__Directions__
Scan the listing below. Return every line containing the string "resolution".

[Entries provided Boundary: Start]

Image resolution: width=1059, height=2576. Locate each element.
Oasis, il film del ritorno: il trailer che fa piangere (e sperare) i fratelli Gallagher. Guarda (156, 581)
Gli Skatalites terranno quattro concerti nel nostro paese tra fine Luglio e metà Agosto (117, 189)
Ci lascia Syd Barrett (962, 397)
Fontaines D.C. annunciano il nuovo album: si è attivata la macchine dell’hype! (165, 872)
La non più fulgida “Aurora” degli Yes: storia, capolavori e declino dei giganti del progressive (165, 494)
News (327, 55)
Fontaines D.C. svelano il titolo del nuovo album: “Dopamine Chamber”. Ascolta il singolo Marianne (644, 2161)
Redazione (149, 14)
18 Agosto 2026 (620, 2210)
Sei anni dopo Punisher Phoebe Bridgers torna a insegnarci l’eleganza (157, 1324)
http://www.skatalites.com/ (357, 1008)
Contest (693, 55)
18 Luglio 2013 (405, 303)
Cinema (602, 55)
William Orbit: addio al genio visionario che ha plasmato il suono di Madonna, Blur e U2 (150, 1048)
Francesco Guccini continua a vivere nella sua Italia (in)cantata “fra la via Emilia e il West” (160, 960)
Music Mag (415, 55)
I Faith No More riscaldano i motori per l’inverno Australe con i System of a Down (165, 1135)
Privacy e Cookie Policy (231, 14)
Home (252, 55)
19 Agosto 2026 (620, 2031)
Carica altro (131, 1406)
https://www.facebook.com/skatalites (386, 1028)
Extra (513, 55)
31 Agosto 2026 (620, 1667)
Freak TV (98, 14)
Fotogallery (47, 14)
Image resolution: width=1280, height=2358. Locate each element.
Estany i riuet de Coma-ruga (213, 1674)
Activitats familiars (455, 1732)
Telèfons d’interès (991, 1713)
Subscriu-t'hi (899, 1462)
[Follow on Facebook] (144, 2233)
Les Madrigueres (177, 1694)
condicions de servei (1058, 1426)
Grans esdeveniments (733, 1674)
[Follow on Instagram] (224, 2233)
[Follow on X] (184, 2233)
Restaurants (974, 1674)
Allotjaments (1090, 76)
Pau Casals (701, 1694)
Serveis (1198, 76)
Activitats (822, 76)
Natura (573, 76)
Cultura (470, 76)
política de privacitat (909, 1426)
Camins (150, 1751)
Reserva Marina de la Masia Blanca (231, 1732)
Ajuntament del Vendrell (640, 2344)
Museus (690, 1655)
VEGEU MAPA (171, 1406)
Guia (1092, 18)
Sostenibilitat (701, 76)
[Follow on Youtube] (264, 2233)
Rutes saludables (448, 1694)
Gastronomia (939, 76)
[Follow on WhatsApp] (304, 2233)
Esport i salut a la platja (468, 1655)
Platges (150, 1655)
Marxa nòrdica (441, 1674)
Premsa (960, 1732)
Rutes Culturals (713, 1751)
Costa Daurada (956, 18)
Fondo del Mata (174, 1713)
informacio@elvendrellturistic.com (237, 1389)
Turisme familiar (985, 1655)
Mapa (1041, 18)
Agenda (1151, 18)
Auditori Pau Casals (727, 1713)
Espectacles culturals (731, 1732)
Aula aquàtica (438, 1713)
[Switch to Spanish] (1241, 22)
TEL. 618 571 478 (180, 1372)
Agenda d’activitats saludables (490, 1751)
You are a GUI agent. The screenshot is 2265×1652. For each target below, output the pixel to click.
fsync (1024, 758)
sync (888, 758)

[Entries provided Boundary: End]

__Finished task__
Image resolution: width=1059, height=2576. Locate each element.
Image resolution: width=1280, height=2358. Locate each element.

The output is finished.